[Start of Attachment]

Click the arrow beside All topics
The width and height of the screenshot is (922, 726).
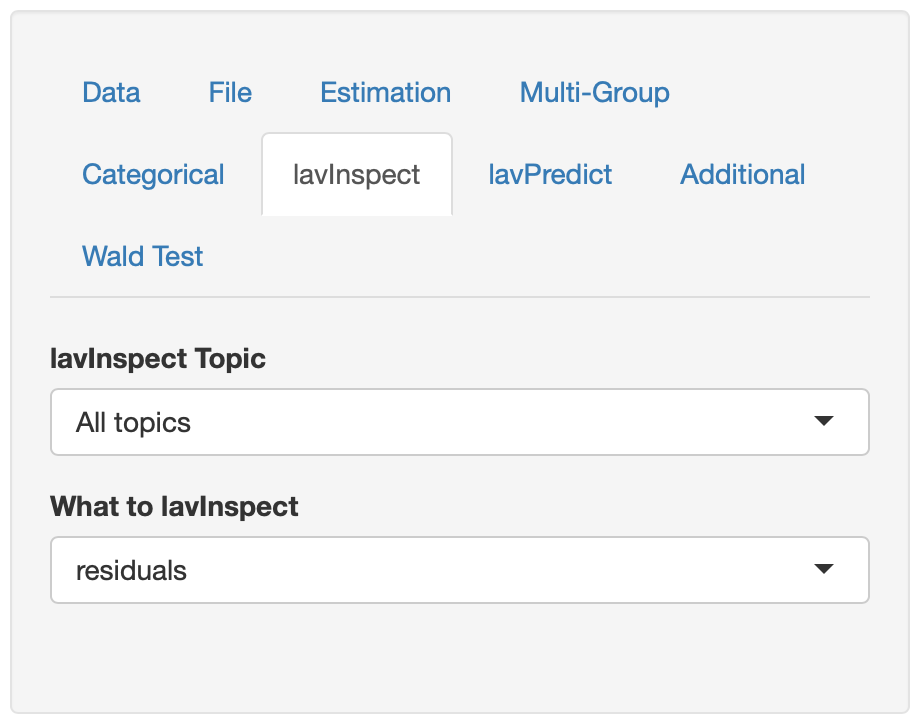click(x=823, y=422)
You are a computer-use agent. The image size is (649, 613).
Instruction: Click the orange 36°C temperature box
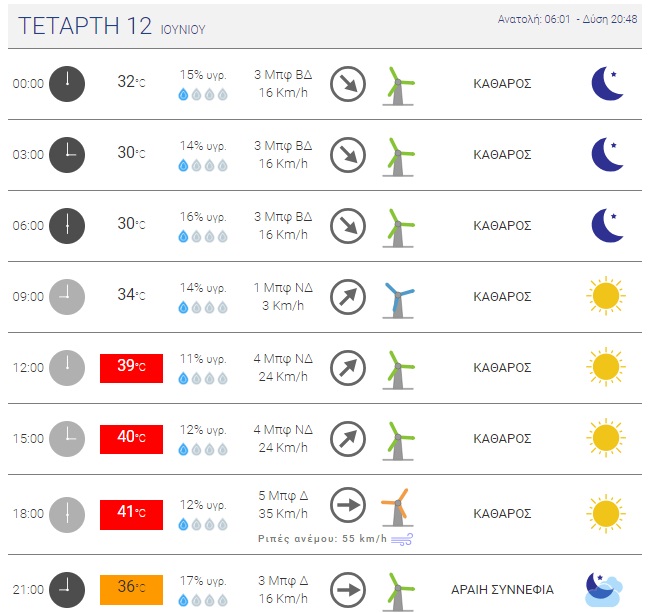[x=131, y=589]
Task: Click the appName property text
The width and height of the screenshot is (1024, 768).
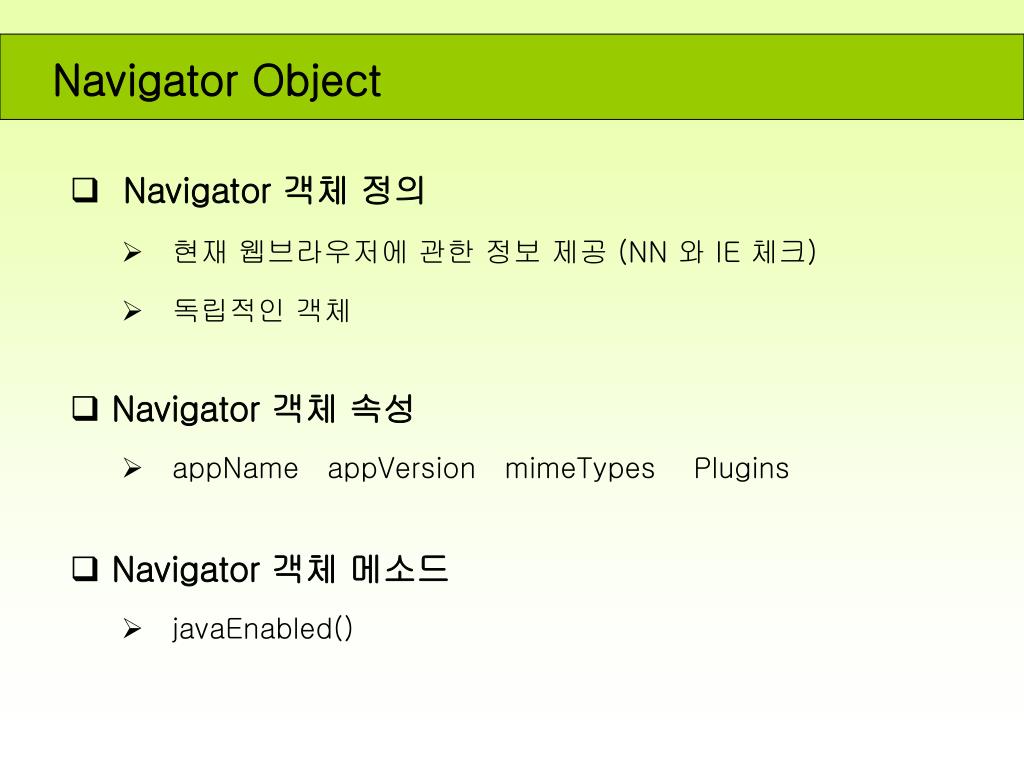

[End of Attachment]

- [Description of the task]:
For each line above, output its wording exactly and leave out any picture.

- [Task output]:
Click the arrow beside All topics
The width and height of the screenshot is (922, 726).
click(x=823, y=422)
You are a computer-use agent. The image size is (649, 613).
Instruction: Click the orange 36°C temperature box
[x=131, y=589]
Task: Click the appName property text
The width and height of the screenshot is (1024, 768).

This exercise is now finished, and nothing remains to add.